Я молчал. Дракон со своим «наездником» – тоже. Я услышал приближающееся дыхание фаньца. Он разучился двигаться беззвучно. Дракон повернул голову, глянул фарфоровым глазом на ползущего по-пластунски Ли Ханя и произнес:
– Садись рядом. Все равно сказанное умрет вместе с тобой.
– Прямо сейчас, дракона-сан? – вежливо осведомился старик.
– Как тебе будет угодно… – Дракон снова махнул крылом, и поднявшийся было на колени фанец тюком повалился на песок. – Мы с тобой должны слетать на гору Белой Тени, – обратился дракон ко мне.
– Для чего? – спросил я.
– Не перебивай меня, мальчик, – укоризненно произнес он. – Я все продумал. Старик позаботится о твоей драгоценности. А мы не можем терять ни одного лишнего часа. На закате Белая Тень вернется на гору снова, и тогда… – Он не договорил. Голова дракона затряслась, как будто он пытался вытряхнуть из уха попавшее туда насекомое.
– Что с тобой, уважаемый? – осведомился я.
Дракон продолжал вытрясать нечто невидимое. Он дергался все сильнее, хвост едва удерживал его в сидячем положении – еще немного, и он сверзится на песок, вызвав очередное землетрясение.
– Разлад между начинкой и оболочкой, – пояснил вставший на ноги Ли Хань. – И-чу хочет сказать всю правду, а драконья суть не позволяет.
– Как же и-чу попал внутрь? – с удивлением и сочувствием наблюдая за мучениями дракона, спросил я старого фаньца. – Никогда не слышал о подобном.

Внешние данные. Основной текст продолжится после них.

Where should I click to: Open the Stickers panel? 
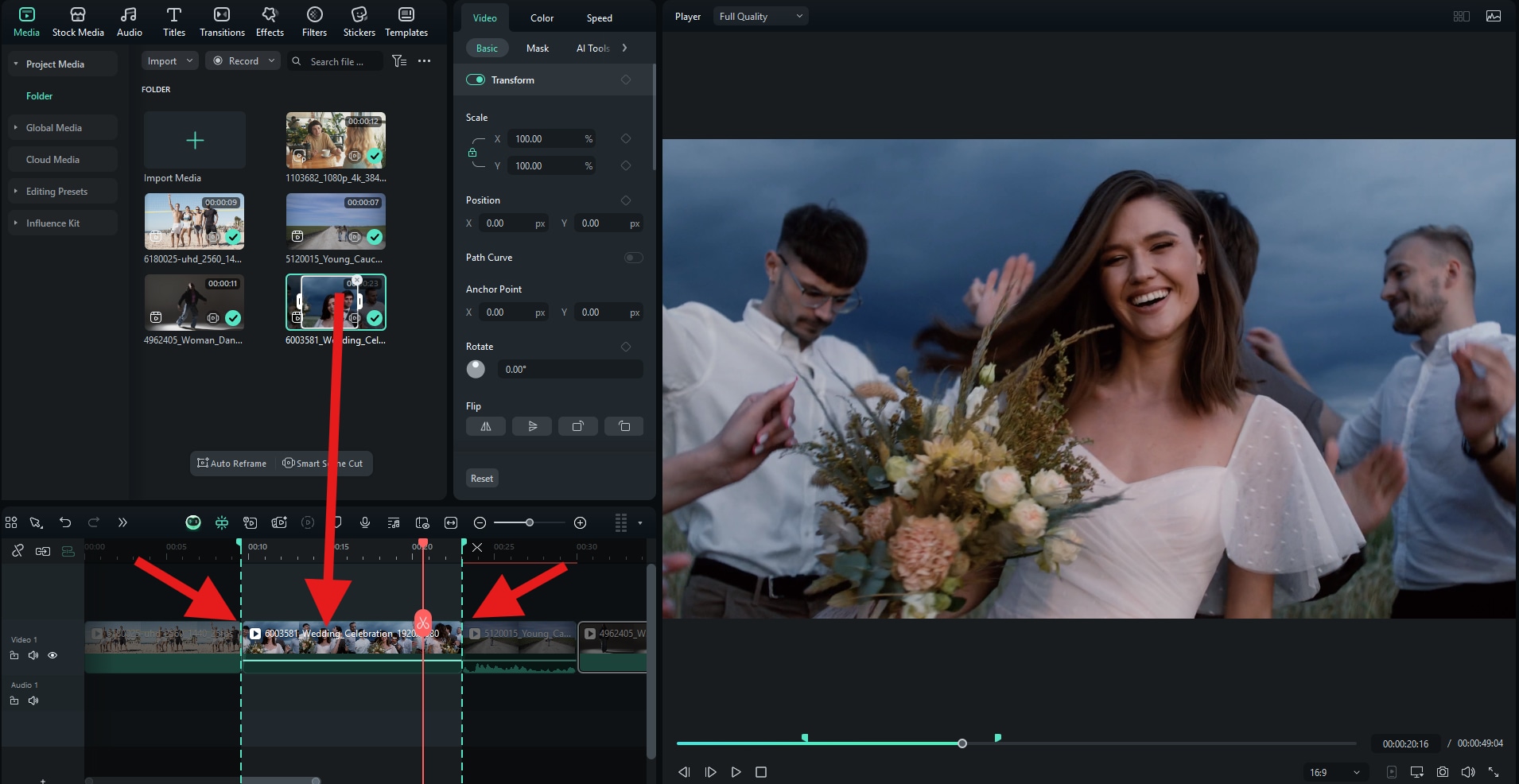pyautogui.click(x=359, y=21)
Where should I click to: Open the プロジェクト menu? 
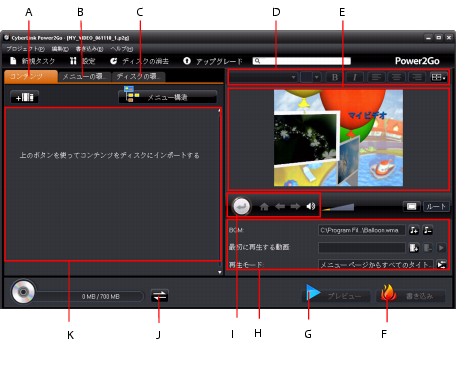pyautogui.click(x=25, y=49)
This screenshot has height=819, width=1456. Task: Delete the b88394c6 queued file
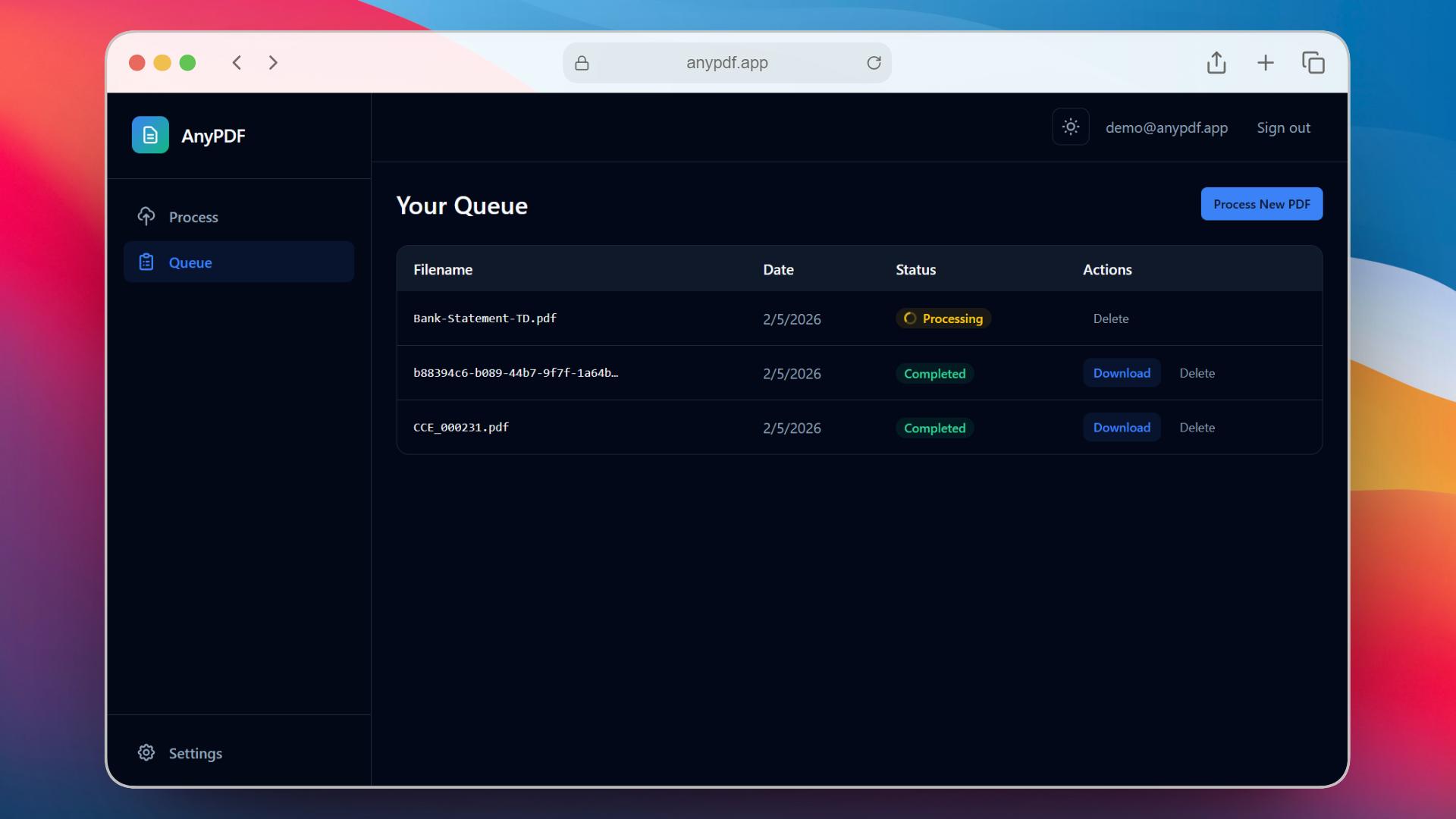(x=1197, y=372)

– Дракон его сожрал. Недаром народы верят, что, съев мозг врага, ты обретаешь его мудрость. Внутри огромного драконьего тела проглоченный разум выращивает себе новое, малое тело. «Наездник», похожий на человечий зародыш, может существовать в брюхе песчаного дракона многие века.
Дракона перестало трясти. Он явно прислушивался к словам Ли Ханя.
– Я не говорил тебе об этом: подобное знание опасно, – продолжал старик. – Можно пожалеть дракона, когда он взмолится о пощаде человеческим голосом, и потерять драгоценное время.
Ли Хань разговорился, и дракону это не понравилось. Кончик его хвоста вдруг беззвучно высунулся из песка возле стариковых ног, обвился вокруг его лодыжки и резко дернул. Фанец взмахнул руками и, падая, уткнулся лицом в песок. Фыркнул, закашлялся, еще больше набрав в рот песка.